DocSpider: a dataset of cross-domain natural language querying for MongoDB


ÖZER A. G., ÇEKİNEL R. F., TOROSLU İ. H., KARAGÖZ P.

NATURAL LANGUAGE PROCESSING, cilt.31, sa.6, ss.1367-1398, 2025 (SCI-Expanded, AHCI, SSCI, Scopus) identifier identifier

  • Yayın Türü: Makale / Tam Makale
  • Cilt numarası: 31 Sayı: 6
  • Basım Tarihi: 2025
  • Doi Numarası: 10.1017/nlp.2024.63
  • Dergi Adı: NATURAL LANGUAGE PROCESSING
  • Derginin Tarandığı İndeksler: Science Citation Index Expanded (SCI-EXPANDED), Arts and Humanities Citation Index (AHCI), Social Sciences Citation Index (SSCI), Scopus
  • Sayfa Sayıları: ss.1367-1398
  • Orta Doğu Teknik Üniversitesi Adresli: Evet

Özet

Natural language querying allows users to formulate questions in a natural language without requiring specific knowledge of the database query language. Large language models have been very successful in addressing the text-to-SQL problem, which is about translating given questions in textual form into SQL statements.

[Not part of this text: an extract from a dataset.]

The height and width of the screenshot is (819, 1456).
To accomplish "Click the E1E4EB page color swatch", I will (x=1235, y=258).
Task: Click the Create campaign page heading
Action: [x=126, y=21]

Document-oriented NoSQL databases are gaining popularity in the era of big data due to their ability to handle vast amounts of semi-structured data and provide advanced querying functionalities. However, studies on text-to-NoSQL systems, particularly on systems targeting document databases, are very scarce. In this study, we utilize large language models to create a cross-domain natural language to document database query dataset, DocSpider, leveraging the well-known text-to-SQL challenge dataset Spider. As a document database, we use MongoDB. Furthermore, we conduct experiments to assess the effectiveness of the DocSpider dataset to fine-tune a text-to-NoSQL model against a cross-language transfer learning approach, SQL-to-NoSQL, and zero-shot instruction prompting. The experimental results reveal a significant improvement in the execution accuracy of fine-tuned language models when utilizing the DocSpider dataset.